When I covered CIOs for 13 years at CIO Magazine, I found that it was very difficult to generalize about the profession, beyond a handful of universal problems such as alignment with the business and the complexities and the voracious needs of the IT infrastructure.

If I learned anything in those years, it was that CIOs really are a diverse lot. And that has big implications for marketers.

To market to these people effectively, you’re going to have to get to know them as being part of multiple, unique segments. That means understanding not just the top 10 IT drivers for 2009 as predicted by Gartner or Forrester. It means understanding different CIO roles, skills, aspirations, and business contexts.

CIOs are in fact so different that marketing to them all with the same message means that you’ll be irrelevant at best, and offensive at worst to most of the people you’re trying to reach.

CIOs are not all the same
When I was at CIO, I was very frustrated with the findings from our State of the CIO survey because they were relentlessly identical from year to year. But I know that in speaking to hundreds of CIOs, very few fit into the exact same mold. I found that every CIO I spoke to had at least a few unique issues—whether it is unique industry requirements, organizational complexities, or other things that they were grappling with that I hadn’t heard from anyone else.

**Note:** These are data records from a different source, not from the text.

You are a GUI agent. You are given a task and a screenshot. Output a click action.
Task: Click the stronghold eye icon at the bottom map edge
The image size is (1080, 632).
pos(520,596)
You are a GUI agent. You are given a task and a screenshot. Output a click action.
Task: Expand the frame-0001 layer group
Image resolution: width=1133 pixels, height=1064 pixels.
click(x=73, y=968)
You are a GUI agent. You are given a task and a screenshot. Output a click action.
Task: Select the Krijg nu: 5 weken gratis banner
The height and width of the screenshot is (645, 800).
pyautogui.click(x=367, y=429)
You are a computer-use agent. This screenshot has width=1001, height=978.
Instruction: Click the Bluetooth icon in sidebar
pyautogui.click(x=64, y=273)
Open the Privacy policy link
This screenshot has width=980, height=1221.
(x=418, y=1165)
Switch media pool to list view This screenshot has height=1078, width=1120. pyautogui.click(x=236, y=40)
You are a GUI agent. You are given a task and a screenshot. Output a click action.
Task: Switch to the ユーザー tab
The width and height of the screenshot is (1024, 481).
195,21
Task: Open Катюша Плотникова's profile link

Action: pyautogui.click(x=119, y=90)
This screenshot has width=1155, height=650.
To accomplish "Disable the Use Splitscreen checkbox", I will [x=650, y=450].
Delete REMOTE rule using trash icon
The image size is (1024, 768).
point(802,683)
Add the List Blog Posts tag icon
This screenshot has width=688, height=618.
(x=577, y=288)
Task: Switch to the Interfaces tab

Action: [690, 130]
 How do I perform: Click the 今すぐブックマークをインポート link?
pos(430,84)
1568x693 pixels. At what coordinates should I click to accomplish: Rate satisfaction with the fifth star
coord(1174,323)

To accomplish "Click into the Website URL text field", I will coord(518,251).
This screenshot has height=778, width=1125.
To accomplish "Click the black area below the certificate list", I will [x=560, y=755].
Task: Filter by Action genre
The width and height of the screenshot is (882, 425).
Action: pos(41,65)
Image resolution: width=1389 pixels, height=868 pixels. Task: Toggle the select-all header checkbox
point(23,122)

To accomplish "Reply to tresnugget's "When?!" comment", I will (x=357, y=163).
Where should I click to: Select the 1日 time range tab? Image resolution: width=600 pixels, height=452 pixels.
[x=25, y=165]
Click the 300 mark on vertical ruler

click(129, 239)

So one year when I ran the State of the CIO survey we decided to take a deeper look at this data. We came up with some interesting insights.

For example, we’ve long thought that CIOs in smaller organizations are hamstrung by a lack of discretionary budget to work with, small staffs, and a lack of access to the CEO in the business.

So we started pulling factors like these together, and sure enough, new insights began to emerge. We began to see the CIO in more segmented way, with different drivers and motivations.

This led to what we started calling the “CIO archetypes.” Since I did the original archetypes work at CIO, they’ve morphed a little bit. We originally had four, but today they’ve been reduced to three, and the names have changed:

Function Head. These CIOs focus on keeping the lights on, on the IT utility, and are usually at smaller organizations or divisions within larger organizations.

Transformational Leader. These CIOs tend to be in larger companies and generally serve multiple business entities. Because they have this cross-business visibility, they have the opportunity to become business process experts and use IT to make those processes more efficient and effective. Following through on those process opportunities requires more than programming and project management skills, however. They focus on processes and standards, different organizations, and they do a lot of work on governance; especially concerning what elements of IT are shared and what are local.

Business Strategist. These lucky devils have access to the business and are involved in strategic planning. The best have built up their business skills through direct experience. Others are successful CIOs who take on complementary business roles in addition to IT such as supply chain, for example.

Though CIO no longer tracks a fourth category, I think it’s important to mention:

Turnaround Artist. These are a small, powerful minority of CIOs who defy categorization. You can find the Turnaround Artists in any of the archetypes, but they have one important issue that marketers need to be aware of: they’ve been brought into fix what the business thinks is a broken IT department.

Can you see how these different archetypes have different needs and interests? Have you tried to segment your CIO audience?